The harm-critique of Hinduism centers on caste — the most elaborate system of hereditary stratification any religion has institutionally supported — and on communal violence against Muslims, Sikhs, and Christians from Partition to the present.

The harm-critique of Hinduism focuses most sharply on caste. The traditional varna-jati system, with scriptural grounding in texts from the Rig Veda's Purusha Sukta through the Manusmriti, produced and legitimized the most elaborate system of hereditary social stratification in human history. Dalits ('Untouchables', now numbering over 200 million in India) were, until legal reforms in the twentieth century, systematically excluded from temple access, education, water sources, and economic opportunity. B.R. Ambedkar — architect of the Indian Constitution and himself born into a Dalit family — produced the most influential internal critique, ultimately renouncing Hinduism and converting to Buddhism in 1956 with hundreds of thousands of followers.
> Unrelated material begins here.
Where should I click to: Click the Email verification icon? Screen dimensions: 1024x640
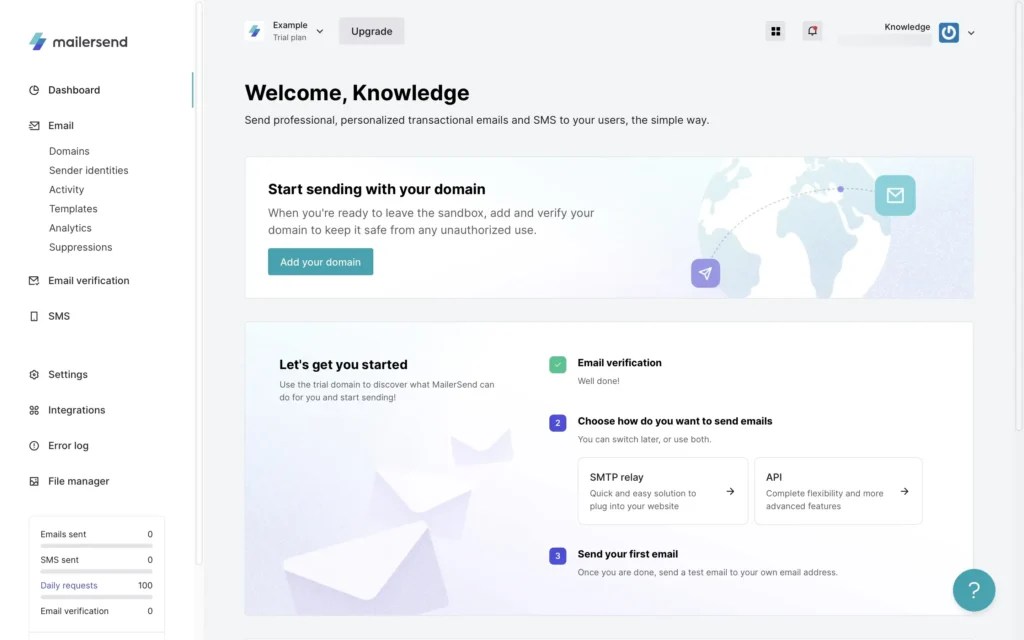[33, 281]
The twentieth and twenty-first centuries have added a second charge: communal violence. Partition in 1947 killed perhaps a million people across Hindu-Muslim-Sikh lines. Subsequent flashpoints — the 1984 anti-Sikh pogroms, the 1992 Babri Masjid demolition, the 2002 Gujarat riots — have kept the question of Hindu nationalism's relationship to violence central to Indian political life. Hindutva ideology, developed by V.D. Savarkar and now institutionalized through the BJP and the RSS, has been charged by critics like Pankaj Mishra, Arundhati Roy, and Wendy Doniger with producing a politically exclusionary Hinduism that betrays the tradition's more pluralist strands.
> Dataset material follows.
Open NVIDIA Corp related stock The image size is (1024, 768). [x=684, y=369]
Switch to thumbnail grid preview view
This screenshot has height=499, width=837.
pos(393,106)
Defenders push back on several fronts. Traditional Hindu scholars argue that caste abuse represents a corruption of dharmic teaching rather than its expression; reformist movements from Chaitanya in the sixteenth century through Vivekananda, Gandhi, and contemporary gurus have long opposed it. Hindutva intellectuals argue that the communal-violence charge is selective: Hindus have been victims as well as perpetrators, and Islamic expansionism caused significant harm in historical India. Academic historians like Romila Thapar, D.N. Jha, and Audrey Truschke have written extensively on the history in both directions. As with Christianity, the cleanest version of the critique is not 'Hinduism causes harm' but 'these institutional patterns, historically entrenched within Hinduism, have caused specific harms that the tradition's internal critics have contested for centuries.'

Key figures
Key quotes

I had the misfortune of being born with the stigma of an Untouchable. However, it is not my fault; but I will not die a Hindu, for this is in my power.